• Consigne 1: D'après le texte sur les romans de Kundera, quels procédés du roman policier le premier roman cité intègre-t-il ?
• Consigne 2: Recopiez dans le texte sur les romans de Kundera tout ce qui va de « Le lecteur, pris » jusqu'à « de susciter l’interrogation. ».
• Consigne 3: Prolongez le texte sur les romans de Kundera au-delà de sa dernière phrase.

• Texte extrait:
========

Le lecteur, pris au piège du roman, tâtonne, cherche le sens dans sa propre réalité. Il se laisse alors dévorer par le roman parce qu’il a perdu de vue la légèreté pour s’atteler à la pesanteur de l’interprétation politique assez facile et somme toute, rassurante. Mais l’écriture échappe au figement du réel car elle est avant tout fiction; car aussi l’évocation du réel n’est que simulacre de la part de l’auteur, n’est qu’une autre manière de susciter l’interrogation.

       Les romans de Kundera demandent également de la part du lecteur un total abandon. Nous le remarquons par le jeu des présentations des personnages. Ces derniers ne sont en effet pas présentés d’une manière traditionnelle, mais plutôt, comme dans les romans de Boudjedra, d’une manière indirecte, allusive, elliptique. La Valse aux adieux, et L’Insoutenable légèreté de l’être brossent par exemple des portraits par petites touches et incomplet, disséminés aux quatre coins du roman. A nous de saisir la globalité ou de laisser le morcellement suivre son cours. Le premier roman se laisse facilement lire comme un vaudeville mais il intègre certains procédés du roman policier : indices, mort, coupable, investigation. Cela suscite la curiosité du lecteur et le pousse à chercher ailleurs la véritable motivation de l’écrivain. Il y a un côté subversif dans ce roman et cette subversion ne découle sûrement pas uniquement du mélange des genres :

« L’ambiguïté est au cœur de l’œuvre romanesque de Milan Kundera. Ce serait tellement plus simple, plus commode aussi, si l’on pouvait ranger une fois pour toutes Kundera dans la catégorie des destructeurs de mythes. Mais non, le romancier tchèque ne se contente point de dénoncer les mensonges et les impostures, il met en lumière l’équivoque des choses humaines, la connivence souterraine du bien et du mal. Le lecteur qui pensait avoir trouvé un sens à une histoire qui se présente comme une satire des mœurs et se lit comme un roman policier (comme c’est le cas pour La Valse aux adieux), se sent soudain perdu, dérouté. Il pensait s’avancer en terre ferme, et le voilà soudain abandonné dans les sables mouvants »[9].

========

• Données recueillies:
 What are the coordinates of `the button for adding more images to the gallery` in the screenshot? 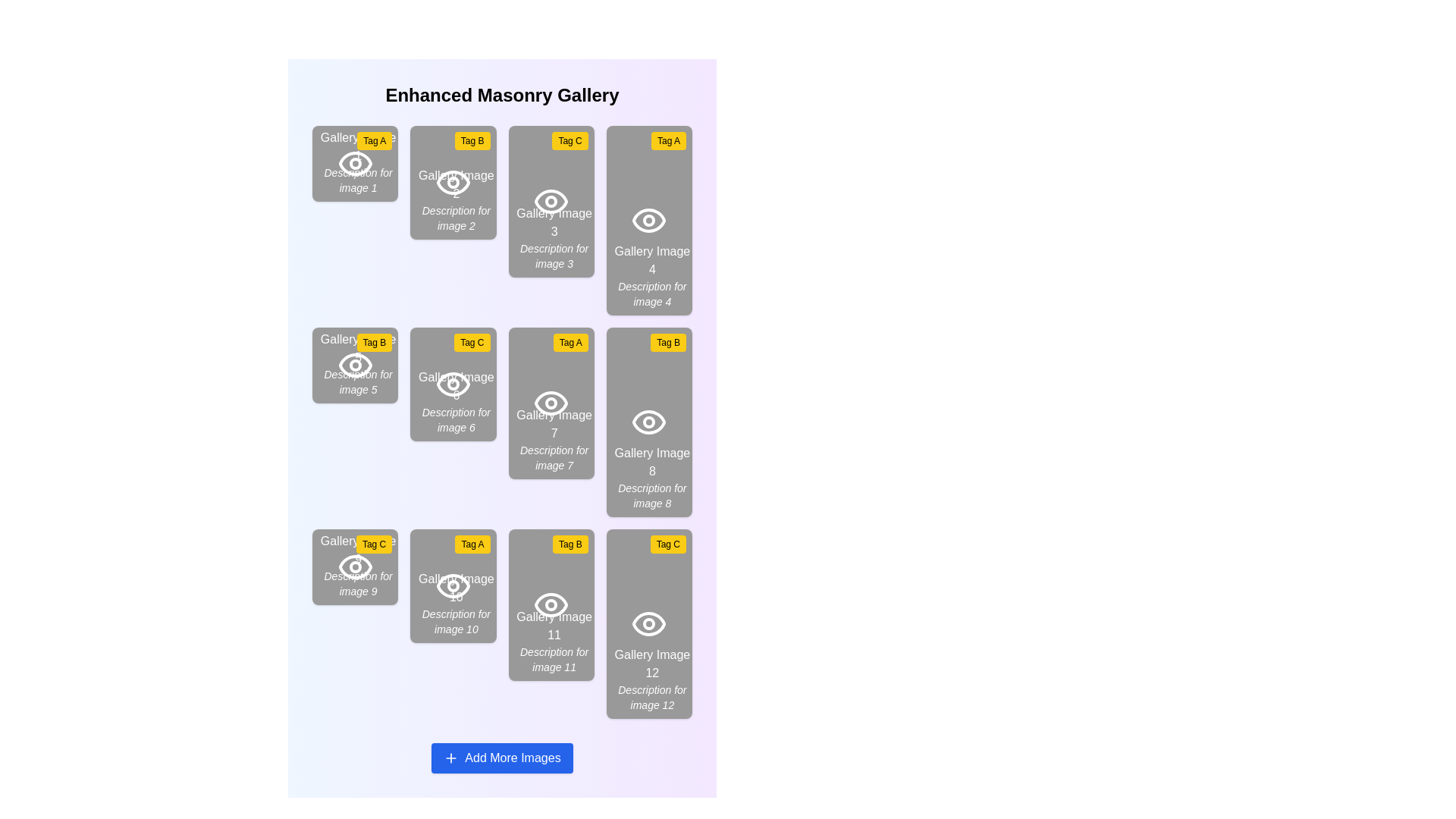 It's located at (502, 758).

========

• Corrigé 1: Il intègre les indices, la mort, le coupable et l'investigation.

• Corrigé 2:
Le lecteur, pris au piège du roman, tâtonne, cherche le sens dans sa propre réalité. Il se laisse alors dévorer par le roman parce qu’il a perdu de vue la légèreté pour s’atteler à la pesanteur de l’interprétation politique assez facile et somme toute, rassurante. Mais l’écriture échappe au figement du réel car elle est avant tout fiction; car aussi l’évocation du réel n’est que simulacre de la part de l’auteur, n’est qu’une autre manière de susciter l’interrogation.

• Corrigé 3:
Ce mélange des genres induit en erreur le lecteur autant qu’il agrandir l’aire du jeu. Quelle n’est pas notre surprise en effet de voir surgir dans le noir un nouveau personnage : on ne sait qui il est ni ce qu’il veut (p. 81). Quelques chapitres plus loin, nous apprenons son nom et le fait qu’il est amoureux de Ruzena (p. 111). De menace (autant pour Ruzena que pour le lecteur maintenu en haleine), il se transforme en caricature de l’amoureux transi. Un autre personnage mystérieux entre en scène en cours de route, au matin de la troisième journée : Jakub (p. 87). Ce dernier qui semble par son apparition tardive n’être qu’un comparse, va se révéler un des piliers du roman. En effet, c’est grâce à lui si le thème dominant du meurtre théorique est introduit dans le récit. Reste enfin le grand mystère du « comprimé bleu pâle » qui traverse la suite de l’histoire (pp. 90 114, 117, 141, 181, 182, 243 comme pour nous signifier la futilité de l’événementiel par rapport au réflexif.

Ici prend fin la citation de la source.